Stored data
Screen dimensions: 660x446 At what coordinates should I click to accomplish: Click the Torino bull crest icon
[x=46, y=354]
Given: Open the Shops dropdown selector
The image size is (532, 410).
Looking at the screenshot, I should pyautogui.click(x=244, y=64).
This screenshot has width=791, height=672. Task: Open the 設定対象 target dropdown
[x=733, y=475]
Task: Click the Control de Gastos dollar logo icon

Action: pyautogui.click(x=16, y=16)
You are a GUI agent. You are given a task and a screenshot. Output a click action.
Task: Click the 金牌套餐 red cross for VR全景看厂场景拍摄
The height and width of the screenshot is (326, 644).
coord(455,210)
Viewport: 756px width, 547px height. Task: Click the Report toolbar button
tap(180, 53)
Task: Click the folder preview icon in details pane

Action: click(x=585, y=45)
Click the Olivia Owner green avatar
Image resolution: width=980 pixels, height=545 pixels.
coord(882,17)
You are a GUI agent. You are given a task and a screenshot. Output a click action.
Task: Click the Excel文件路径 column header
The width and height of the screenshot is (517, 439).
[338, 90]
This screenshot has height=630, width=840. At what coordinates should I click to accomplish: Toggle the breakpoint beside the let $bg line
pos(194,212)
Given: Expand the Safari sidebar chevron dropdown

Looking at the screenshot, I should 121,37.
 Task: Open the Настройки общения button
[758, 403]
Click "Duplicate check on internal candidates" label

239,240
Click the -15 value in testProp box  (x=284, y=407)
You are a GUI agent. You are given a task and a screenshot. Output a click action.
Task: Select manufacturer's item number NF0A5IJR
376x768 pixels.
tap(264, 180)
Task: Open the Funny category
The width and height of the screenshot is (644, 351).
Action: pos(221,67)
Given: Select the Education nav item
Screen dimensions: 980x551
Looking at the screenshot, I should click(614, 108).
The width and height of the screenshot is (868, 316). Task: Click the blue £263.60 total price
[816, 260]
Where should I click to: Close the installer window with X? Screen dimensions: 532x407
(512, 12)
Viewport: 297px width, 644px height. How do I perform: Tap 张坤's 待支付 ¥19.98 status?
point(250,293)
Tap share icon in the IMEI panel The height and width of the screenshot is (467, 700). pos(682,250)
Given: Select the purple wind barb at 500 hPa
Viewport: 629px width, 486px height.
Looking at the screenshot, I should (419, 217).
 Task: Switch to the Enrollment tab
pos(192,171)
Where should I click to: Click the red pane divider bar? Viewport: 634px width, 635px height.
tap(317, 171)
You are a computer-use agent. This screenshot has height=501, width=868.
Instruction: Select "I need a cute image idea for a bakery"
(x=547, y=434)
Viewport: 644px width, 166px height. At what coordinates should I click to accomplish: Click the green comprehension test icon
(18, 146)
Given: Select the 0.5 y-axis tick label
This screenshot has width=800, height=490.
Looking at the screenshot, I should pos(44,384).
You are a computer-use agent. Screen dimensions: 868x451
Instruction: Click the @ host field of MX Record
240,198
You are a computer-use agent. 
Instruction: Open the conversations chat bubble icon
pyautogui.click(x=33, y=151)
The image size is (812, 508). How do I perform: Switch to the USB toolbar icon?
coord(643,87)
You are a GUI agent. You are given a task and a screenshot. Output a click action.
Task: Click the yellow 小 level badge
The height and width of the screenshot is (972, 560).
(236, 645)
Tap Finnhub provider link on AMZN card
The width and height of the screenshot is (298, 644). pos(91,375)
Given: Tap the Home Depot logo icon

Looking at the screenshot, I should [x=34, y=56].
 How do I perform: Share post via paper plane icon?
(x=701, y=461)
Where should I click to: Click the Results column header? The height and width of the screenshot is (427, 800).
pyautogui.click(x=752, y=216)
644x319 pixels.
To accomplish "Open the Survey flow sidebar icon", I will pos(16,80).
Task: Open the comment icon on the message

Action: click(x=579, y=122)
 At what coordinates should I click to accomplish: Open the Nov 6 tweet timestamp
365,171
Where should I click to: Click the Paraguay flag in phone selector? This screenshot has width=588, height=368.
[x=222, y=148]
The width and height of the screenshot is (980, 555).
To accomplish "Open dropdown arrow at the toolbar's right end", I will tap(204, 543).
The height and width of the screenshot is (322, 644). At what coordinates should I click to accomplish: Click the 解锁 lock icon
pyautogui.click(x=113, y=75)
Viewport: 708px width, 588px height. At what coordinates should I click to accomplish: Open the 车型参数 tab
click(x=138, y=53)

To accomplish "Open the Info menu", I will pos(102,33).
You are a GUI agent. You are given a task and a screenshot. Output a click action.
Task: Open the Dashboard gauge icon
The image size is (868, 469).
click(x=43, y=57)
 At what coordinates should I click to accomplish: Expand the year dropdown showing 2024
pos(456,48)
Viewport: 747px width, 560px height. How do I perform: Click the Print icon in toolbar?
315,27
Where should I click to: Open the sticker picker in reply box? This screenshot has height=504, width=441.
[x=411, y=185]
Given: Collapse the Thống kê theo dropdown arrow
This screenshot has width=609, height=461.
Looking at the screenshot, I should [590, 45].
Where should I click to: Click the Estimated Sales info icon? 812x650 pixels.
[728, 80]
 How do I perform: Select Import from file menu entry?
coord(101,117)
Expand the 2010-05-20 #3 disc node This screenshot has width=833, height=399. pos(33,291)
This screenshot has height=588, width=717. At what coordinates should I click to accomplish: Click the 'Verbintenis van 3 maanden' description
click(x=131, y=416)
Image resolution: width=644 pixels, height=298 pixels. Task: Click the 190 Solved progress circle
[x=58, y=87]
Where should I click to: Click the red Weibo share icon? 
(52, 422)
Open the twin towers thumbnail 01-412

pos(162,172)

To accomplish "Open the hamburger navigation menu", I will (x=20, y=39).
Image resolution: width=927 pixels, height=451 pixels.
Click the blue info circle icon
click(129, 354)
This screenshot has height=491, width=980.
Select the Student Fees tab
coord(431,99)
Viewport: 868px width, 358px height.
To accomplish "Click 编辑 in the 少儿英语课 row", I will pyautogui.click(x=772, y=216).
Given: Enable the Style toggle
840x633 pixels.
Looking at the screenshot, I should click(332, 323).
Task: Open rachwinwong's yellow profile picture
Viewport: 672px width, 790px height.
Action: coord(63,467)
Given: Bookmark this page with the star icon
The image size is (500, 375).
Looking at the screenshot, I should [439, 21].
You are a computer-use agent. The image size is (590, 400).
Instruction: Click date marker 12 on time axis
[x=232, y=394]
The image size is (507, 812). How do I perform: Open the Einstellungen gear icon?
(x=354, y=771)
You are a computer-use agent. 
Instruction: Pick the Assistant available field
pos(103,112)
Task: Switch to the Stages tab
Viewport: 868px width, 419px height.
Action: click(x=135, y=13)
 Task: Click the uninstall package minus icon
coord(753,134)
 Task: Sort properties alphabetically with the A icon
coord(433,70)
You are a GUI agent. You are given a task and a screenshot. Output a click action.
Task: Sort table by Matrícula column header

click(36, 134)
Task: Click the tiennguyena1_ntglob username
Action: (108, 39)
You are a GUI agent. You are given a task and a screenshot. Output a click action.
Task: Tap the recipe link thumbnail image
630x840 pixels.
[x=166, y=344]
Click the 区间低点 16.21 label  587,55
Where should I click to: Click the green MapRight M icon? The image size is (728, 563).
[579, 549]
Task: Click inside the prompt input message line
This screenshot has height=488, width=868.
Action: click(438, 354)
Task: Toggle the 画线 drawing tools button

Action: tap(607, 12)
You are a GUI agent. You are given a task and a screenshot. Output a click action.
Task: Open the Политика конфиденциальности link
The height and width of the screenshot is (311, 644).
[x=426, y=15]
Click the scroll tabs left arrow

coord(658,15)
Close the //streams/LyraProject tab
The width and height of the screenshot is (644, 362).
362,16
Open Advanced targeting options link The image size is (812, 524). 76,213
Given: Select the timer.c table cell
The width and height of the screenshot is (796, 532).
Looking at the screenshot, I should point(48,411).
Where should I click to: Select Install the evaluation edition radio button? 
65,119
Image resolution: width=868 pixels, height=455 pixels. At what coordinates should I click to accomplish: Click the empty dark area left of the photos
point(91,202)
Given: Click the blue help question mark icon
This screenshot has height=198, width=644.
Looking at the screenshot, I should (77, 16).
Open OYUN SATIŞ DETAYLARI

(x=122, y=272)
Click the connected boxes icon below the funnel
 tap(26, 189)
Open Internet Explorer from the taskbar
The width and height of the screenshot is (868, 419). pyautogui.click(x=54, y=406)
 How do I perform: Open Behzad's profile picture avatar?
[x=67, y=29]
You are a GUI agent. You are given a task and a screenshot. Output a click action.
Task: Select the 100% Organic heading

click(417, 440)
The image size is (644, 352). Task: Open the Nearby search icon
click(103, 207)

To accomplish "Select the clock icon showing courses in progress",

## Work task
Wherever a line above contains "will", copy that line.

## Task answer
To accomplish "Open the Survey flow sidebar icon", I will pos(16,80).
To accomplish "Open dropdown arrow at the toolbar's right end", I will tap(204, 543).
To accomplish "Open the Info menu", I will pos(102,33).
To accomplish "Open the hamburger navigation menu", I will (x=20, y=39).
To accomplish "Click 编辑 in the 少儿英语课 row", I will pyautogui.click(x=772, y=216).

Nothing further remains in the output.